Le chiffre sept, c’est la somme de trois et de quatre. Pour les prendre un à un, le nombre trois est celui de la divinité, celui du Dieu invisible qui communique avec les hommes par sa Parole, son Esprit et sa Sagesse. Cette même divinité, dans la Révélation chrétienne, s’identifie aux trois Personnes de la Très Sainte Trinité. Quatre de son côté, est symbolique de la création, en raison des quatre points cardinaux qui quadrillent le paysage terrestre

On comprend alors que sept qui fait la somme de trois et de quatre, symbolise la rencontre des deux réalités existantes, c’est-à-dire, la divinité (symbolisée par le chiffre trois) et l’homme, être de la terre (la terre étant symbolisée par le chiffre quatre). Sept symbolise alors la complétude. Et comme cette rencontre entre Dieu et l’homme aboutit à l’Alliance, le chiffre sept sera aussi le chiffre de l’Alliance. Or, à cause de la présence de Dieu comme partenaire, une telle rencontre d’alliance ne peut qu’être marquée par une parfaite intimité. Le chiffre sept sera donc le chiffre de la perfection. A tout cela, il faut ajouter que la semaine avec son chiffre sept coïncide avec la durée de la création (six jours de travail et un jour de repos).
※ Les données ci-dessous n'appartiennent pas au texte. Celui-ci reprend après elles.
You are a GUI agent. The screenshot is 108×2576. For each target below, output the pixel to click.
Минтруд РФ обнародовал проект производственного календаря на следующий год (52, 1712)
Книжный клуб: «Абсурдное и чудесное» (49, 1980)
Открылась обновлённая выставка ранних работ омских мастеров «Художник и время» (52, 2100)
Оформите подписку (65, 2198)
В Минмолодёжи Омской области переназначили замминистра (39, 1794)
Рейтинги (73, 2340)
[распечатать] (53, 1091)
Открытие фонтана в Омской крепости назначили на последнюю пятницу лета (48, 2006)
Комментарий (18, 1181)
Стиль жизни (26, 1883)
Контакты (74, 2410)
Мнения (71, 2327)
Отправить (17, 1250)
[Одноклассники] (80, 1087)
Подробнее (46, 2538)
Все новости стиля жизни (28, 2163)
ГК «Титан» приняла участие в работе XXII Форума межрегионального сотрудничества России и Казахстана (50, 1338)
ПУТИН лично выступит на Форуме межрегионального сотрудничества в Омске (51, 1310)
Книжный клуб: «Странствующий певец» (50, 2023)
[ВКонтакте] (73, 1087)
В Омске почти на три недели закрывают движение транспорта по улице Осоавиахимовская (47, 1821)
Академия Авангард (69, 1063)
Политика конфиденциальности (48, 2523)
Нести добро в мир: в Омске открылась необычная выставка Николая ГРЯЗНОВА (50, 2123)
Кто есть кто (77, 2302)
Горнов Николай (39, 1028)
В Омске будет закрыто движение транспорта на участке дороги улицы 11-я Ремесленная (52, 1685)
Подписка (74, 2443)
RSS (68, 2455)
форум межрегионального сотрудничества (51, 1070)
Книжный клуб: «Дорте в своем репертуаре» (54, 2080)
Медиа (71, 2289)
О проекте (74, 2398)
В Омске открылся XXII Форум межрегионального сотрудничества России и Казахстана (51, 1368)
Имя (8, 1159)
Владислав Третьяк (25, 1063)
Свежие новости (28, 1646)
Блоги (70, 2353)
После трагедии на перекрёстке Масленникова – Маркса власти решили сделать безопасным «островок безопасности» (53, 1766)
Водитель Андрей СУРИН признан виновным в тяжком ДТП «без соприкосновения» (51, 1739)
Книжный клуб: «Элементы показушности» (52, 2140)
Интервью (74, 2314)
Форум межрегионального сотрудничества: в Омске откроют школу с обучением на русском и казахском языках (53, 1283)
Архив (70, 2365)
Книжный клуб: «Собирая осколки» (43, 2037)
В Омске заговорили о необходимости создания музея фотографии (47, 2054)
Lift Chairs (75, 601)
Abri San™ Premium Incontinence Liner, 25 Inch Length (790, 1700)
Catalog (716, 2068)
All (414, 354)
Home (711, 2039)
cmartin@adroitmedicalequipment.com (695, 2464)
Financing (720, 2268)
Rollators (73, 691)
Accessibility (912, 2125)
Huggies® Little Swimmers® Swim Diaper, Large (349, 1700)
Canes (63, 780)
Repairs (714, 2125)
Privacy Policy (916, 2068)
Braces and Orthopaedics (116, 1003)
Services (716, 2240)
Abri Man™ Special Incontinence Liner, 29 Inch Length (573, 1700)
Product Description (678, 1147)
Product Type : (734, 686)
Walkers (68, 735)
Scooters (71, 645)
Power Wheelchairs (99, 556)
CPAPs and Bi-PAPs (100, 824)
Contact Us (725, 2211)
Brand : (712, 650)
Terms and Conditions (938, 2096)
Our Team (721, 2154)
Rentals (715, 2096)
Si la Bible présente la création en sept jours, c’est que là, le chiffre sept représente la divinité à l’œuvre pour faire être la totalité de l’univers matériel et la totalité de l’histoire, en sorte que le premier jour sera le début de l’histoire, et le septième le dernier ou les derniers temps. Ces considérations comportent de lourdes conséquences quand il s’agira de les appliquer au cas ponctuel de l’Octave de Pâque et à celui du Temps Pascal.

 

L’Octave de Pâque.

En considérant le contenu de livres anciens, on s’aperçoit que ce n’est pas seulement Pâque qui comportait une octave, mais aussi un certain nombre de solennités. De nos jours, la liturgie catholique moderne choisit de doter deux solennités d’Octave, la solennité de la Nativité du Seigneur et celle de la Résurrection du Christ. Dans les deux cas, elle entend faire prolonger le contenu desdites solennités sept jours après le premier jour. Nous allons maintenant nous intéresser au cas particulier de Pâque.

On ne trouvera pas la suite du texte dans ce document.